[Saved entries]
=====

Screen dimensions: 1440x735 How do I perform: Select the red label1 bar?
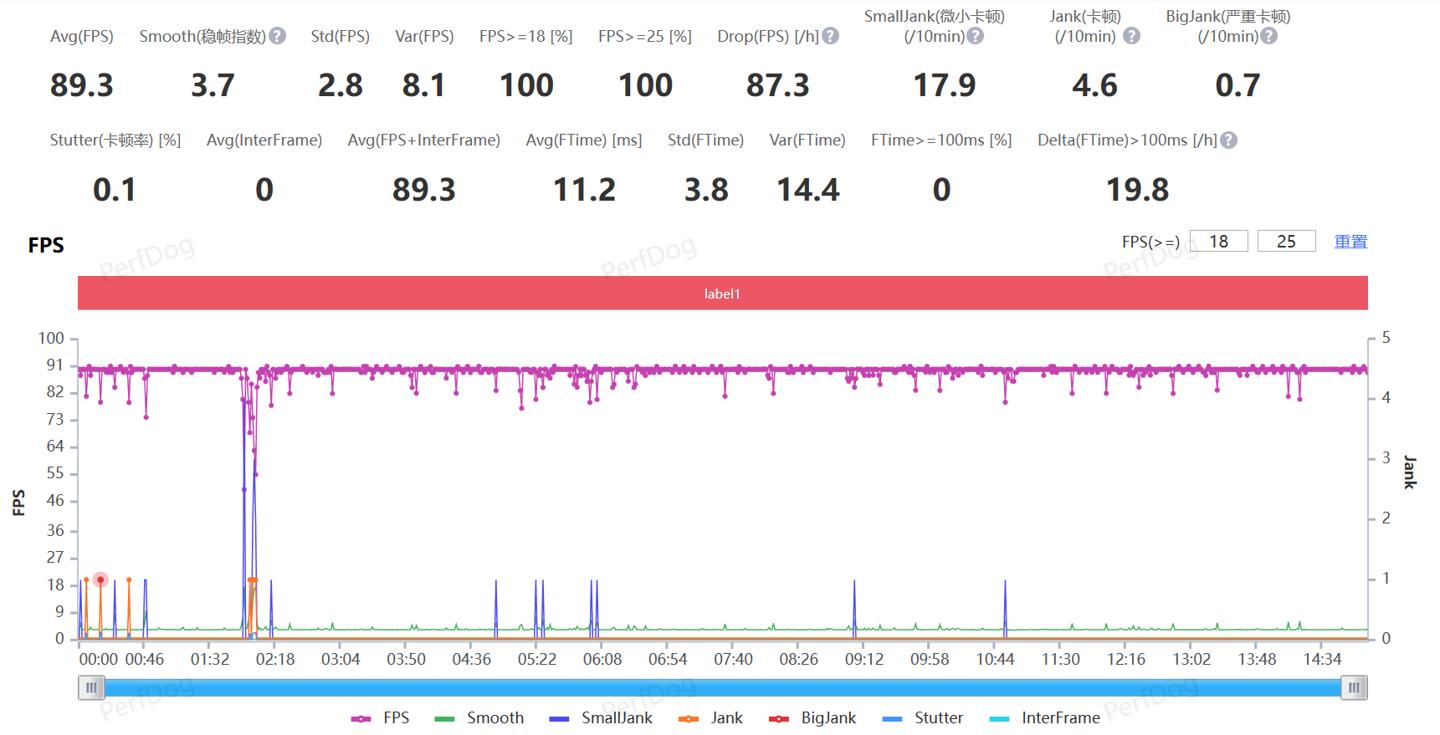[722, 294]
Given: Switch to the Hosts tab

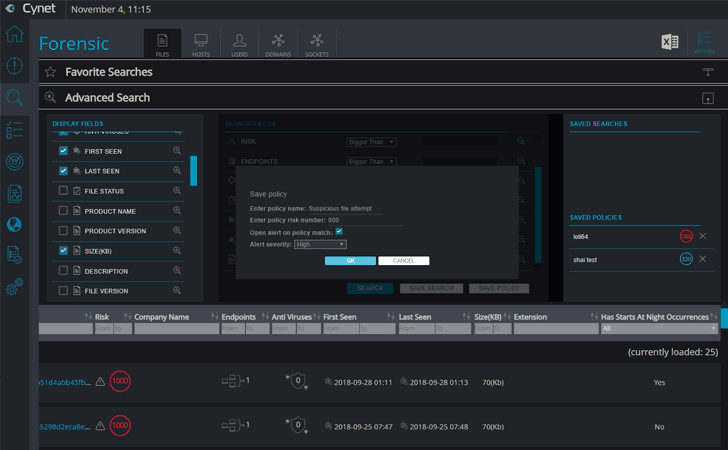Looking at the screenshot, I should pos(201,45).
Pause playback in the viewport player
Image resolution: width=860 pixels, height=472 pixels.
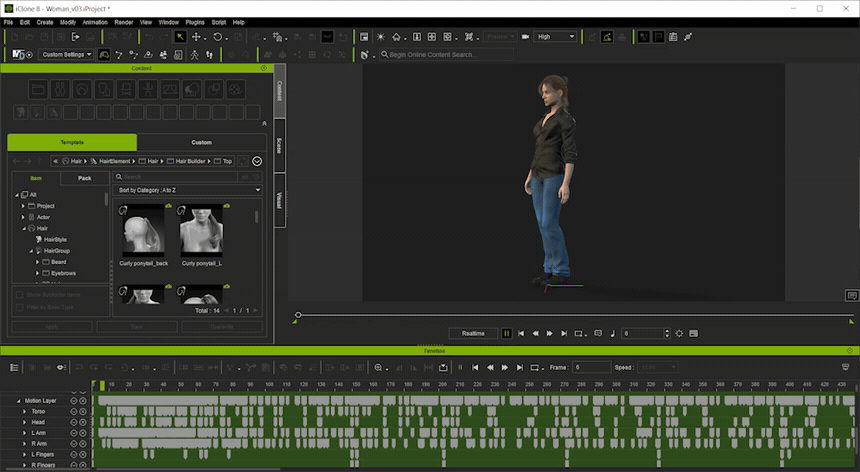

=====

EXERCISE REQUIREMENTS:
Go through the data above and transcribe it in full, omitting any image.

ANSWER TO THIS TASK:
Screen dimensions: 1440x735 How do I perform: Select the red label1 bar?
[722, 294]
Given: Switch to the Hosts tab

Looking at the screenshot, I should pos(201,45).
Pause playback in the viewport player
Image resolution: width=860 pixels, height=472 pixels.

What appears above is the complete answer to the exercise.